| Hardstuck-Platinum said: The reason it wasn't valued by the market is because it hasn't effected how the consoles perform. It's 36 CU's vs 52, and the 36 CU's is somehow performing on a par with the 52 and it's difficult to understand why. With the PS4 and Xbone, It was 18 vs 12 CU's and the difference was extremely noticeable. All the PS4 games were at 1080p and the Xbone games were at 720-900p and people saw that and valued the PS4 more than the Xbone as a gaming platform. Power matters in gaming and it is valued by the consumers. |
More to performance than the number of CU's.
The Xbox One's issue wasn't strictly due to CU's, but lack of DRAM bandwidth, texture mapping units, render output pipelines and other bottlenecks.

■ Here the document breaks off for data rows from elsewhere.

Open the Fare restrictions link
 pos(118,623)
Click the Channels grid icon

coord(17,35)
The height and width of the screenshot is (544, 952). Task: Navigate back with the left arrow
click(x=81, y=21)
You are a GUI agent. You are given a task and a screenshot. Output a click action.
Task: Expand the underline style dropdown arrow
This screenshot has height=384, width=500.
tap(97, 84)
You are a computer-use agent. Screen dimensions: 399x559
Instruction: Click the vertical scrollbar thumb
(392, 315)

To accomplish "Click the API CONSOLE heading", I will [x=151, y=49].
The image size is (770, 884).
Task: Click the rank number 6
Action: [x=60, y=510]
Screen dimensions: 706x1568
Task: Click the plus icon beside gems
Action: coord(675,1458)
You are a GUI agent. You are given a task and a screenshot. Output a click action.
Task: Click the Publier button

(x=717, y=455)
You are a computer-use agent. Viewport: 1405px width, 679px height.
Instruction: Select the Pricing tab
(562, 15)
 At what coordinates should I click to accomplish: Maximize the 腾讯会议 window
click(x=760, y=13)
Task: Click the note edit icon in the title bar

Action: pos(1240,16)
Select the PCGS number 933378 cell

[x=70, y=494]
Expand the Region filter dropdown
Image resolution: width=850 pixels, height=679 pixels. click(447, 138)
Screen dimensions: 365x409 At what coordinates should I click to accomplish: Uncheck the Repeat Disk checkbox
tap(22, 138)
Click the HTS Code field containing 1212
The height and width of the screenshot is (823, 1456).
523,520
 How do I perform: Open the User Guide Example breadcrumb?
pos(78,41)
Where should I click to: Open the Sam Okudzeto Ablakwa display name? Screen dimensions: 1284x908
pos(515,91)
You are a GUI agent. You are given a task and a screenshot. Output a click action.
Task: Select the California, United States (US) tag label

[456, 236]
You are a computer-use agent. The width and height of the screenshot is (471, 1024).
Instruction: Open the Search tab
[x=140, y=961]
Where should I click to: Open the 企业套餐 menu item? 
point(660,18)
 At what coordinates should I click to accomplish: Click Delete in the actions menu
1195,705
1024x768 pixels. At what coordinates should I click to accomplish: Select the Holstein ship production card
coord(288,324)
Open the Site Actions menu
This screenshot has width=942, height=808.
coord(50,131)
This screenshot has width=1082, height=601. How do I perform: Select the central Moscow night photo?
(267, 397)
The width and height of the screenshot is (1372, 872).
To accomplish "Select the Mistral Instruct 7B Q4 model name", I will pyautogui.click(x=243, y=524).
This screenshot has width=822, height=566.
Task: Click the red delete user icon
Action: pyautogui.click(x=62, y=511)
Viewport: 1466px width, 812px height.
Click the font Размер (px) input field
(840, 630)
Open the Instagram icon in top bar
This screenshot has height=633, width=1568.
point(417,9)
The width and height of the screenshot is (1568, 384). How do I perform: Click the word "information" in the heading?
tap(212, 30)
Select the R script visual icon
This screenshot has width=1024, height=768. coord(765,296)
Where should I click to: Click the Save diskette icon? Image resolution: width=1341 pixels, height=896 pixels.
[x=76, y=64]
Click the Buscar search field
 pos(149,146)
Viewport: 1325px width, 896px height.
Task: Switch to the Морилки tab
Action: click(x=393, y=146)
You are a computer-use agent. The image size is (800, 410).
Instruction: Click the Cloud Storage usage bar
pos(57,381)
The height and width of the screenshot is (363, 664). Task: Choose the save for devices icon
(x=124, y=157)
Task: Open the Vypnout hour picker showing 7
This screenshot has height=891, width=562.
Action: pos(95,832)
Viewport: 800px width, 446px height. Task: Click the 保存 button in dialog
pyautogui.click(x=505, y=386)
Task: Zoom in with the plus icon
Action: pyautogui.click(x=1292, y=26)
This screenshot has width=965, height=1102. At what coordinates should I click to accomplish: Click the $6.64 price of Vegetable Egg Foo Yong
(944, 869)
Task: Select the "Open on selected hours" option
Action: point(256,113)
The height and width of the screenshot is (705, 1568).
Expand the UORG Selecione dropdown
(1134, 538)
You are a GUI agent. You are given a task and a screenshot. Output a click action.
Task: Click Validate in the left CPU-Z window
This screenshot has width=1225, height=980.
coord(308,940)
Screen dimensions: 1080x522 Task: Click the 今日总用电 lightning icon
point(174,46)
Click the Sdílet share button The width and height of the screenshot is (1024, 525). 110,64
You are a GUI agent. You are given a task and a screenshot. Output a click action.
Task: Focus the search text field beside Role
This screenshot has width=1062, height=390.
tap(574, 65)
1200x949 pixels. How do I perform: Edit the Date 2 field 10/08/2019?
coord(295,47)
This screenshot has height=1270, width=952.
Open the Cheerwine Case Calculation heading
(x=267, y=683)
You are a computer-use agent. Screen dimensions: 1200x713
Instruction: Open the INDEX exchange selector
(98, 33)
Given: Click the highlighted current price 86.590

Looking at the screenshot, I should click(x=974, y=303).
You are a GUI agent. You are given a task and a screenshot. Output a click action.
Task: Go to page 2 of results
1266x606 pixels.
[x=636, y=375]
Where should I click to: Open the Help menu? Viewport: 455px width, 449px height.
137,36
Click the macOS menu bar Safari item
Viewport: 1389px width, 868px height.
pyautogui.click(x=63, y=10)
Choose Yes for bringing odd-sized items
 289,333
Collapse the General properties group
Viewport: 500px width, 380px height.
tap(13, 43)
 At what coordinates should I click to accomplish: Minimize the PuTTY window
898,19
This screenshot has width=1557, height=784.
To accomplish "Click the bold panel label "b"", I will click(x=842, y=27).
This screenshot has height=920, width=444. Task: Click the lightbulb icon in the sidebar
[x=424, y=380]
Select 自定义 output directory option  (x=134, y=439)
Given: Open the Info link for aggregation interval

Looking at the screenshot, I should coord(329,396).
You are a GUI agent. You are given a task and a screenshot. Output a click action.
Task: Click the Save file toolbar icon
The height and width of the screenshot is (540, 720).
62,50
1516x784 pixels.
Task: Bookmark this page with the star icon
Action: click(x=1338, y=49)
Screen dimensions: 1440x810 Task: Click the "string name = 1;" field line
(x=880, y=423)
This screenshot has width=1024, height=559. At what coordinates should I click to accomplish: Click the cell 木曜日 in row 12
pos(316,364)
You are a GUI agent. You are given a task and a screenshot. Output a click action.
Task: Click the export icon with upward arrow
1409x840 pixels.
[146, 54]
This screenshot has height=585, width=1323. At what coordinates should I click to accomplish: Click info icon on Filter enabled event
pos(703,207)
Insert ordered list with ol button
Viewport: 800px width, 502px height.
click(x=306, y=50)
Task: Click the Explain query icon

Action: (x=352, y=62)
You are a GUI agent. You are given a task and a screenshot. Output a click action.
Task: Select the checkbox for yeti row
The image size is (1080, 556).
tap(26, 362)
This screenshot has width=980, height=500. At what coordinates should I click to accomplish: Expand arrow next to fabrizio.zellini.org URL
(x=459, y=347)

It's a culmination of issues that bring down a platform.
Price is the other factor, hard to justify buying an Xbox One when it was not only slower than the Playstation 4, but was also more expensive. (Eventually became the same price)
That SRAM was a cost-incurring exercise and the wrong choice.
And just like Flops, there is more to a system than just one individual number that people use for their specification-wars, take the RDNA4 parts for example... 48CU's will outperform the older 80CU part.
...On the other flipside a smaller chip that clocks higher isn't always a cheaper chip to manufacture, sometimes a larger chip with more relaxed frequency and voltage curves is a cheaper chip to produce, it's about finding that balance.
If you take a silicon wafer and a heap of chips suffer from significant crosstalk and leakage, then they need to be binned or sold as another product just as often as a larger chip with faults.